**EXERCISE INSTRUCTIONS:** Filter the entries, keeping every line with the word "category".

**Records excerpted from a collection:**
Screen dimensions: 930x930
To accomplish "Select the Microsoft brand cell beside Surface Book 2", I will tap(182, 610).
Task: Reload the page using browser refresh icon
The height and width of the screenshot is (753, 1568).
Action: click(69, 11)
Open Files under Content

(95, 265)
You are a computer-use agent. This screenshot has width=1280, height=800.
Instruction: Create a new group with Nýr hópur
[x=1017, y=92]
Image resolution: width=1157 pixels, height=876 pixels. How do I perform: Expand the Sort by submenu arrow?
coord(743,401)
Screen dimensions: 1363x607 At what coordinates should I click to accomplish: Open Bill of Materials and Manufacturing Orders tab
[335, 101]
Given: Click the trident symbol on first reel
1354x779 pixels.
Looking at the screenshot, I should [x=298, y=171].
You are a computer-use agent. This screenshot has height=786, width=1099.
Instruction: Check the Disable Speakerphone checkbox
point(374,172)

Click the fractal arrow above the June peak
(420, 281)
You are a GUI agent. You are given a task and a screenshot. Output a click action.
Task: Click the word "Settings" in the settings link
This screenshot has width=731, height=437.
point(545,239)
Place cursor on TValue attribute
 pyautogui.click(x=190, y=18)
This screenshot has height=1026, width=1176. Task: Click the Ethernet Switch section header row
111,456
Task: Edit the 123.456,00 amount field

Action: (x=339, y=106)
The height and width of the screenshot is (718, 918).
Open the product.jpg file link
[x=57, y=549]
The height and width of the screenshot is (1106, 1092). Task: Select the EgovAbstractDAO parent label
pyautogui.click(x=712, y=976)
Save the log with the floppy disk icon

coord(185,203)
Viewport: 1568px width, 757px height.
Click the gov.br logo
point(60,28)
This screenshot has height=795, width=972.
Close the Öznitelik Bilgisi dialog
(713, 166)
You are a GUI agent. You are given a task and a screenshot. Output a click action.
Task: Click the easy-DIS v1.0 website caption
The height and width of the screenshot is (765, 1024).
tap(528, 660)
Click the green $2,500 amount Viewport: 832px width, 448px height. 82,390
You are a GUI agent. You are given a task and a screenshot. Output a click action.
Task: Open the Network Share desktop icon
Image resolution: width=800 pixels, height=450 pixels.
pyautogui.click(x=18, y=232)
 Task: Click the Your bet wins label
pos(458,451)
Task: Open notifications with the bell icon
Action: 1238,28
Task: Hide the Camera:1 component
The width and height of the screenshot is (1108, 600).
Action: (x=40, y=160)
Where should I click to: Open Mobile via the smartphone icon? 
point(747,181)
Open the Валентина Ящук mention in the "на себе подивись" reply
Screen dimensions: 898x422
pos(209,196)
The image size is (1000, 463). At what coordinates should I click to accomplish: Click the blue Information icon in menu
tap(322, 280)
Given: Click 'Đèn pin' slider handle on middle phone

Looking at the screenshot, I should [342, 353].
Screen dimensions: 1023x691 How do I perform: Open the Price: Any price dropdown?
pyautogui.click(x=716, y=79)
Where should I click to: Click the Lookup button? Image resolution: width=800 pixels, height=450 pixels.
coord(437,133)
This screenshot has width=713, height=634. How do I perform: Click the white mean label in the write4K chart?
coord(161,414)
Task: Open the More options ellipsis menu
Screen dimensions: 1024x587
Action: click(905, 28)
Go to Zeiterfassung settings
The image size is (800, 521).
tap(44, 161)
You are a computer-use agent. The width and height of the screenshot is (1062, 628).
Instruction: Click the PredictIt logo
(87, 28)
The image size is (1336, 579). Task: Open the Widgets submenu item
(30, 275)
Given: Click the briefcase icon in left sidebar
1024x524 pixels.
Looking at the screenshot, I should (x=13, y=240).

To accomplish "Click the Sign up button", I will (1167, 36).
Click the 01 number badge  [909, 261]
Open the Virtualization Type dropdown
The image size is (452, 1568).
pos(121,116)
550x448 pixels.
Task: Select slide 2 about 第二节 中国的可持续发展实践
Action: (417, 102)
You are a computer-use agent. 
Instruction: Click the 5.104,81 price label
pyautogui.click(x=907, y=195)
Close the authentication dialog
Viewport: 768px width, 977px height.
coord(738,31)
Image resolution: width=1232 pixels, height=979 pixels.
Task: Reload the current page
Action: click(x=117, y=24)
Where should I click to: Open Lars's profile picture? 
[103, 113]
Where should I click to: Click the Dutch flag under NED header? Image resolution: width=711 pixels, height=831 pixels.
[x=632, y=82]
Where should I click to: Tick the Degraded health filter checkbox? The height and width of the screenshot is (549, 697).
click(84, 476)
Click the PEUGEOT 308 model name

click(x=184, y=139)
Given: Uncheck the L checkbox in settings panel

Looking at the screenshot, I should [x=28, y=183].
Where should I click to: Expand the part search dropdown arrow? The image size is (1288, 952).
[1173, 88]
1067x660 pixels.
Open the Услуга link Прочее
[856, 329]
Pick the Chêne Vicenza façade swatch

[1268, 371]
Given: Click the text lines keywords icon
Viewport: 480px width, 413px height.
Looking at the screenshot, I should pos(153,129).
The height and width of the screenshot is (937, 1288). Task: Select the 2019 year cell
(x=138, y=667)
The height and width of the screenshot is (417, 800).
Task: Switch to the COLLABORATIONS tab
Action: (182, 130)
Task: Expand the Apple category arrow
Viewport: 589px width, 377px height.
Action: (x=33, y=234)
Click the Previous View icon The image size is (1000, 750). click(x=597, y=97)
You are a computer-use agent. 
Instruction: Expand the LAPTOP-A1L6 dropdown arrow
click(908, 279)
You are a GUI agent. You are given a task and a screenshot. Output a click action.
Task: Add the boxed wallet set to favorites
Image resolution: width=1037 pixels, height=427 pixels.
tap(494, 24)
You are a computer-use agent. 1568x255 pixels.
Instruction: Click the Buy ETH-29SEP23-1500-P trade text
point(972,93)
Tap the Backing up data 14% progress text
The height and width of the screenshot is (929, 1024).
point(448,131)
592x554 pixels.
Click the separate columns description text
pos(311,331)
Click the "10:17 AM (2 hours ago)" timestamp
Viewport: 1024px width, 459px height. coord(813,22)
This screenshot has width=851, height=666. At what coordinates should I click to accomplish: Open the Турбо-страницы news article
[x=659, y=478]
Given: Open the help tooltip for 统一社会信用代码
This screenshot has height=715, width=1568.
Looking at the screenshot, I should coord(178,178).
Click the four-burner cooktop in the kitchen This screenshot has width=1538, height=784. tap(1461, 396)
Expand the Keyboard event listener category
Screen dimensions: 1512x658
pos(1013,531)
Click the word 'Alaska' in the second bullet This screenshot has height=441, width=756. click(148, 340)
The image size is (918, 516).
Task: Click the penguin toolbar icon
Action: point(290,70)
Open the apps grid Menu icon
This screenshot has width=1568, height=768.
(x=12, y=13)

**RESULT OF THIS EXERCISE:**
Task: Expand the Apple category arrow
Expand the Keyboard event listener category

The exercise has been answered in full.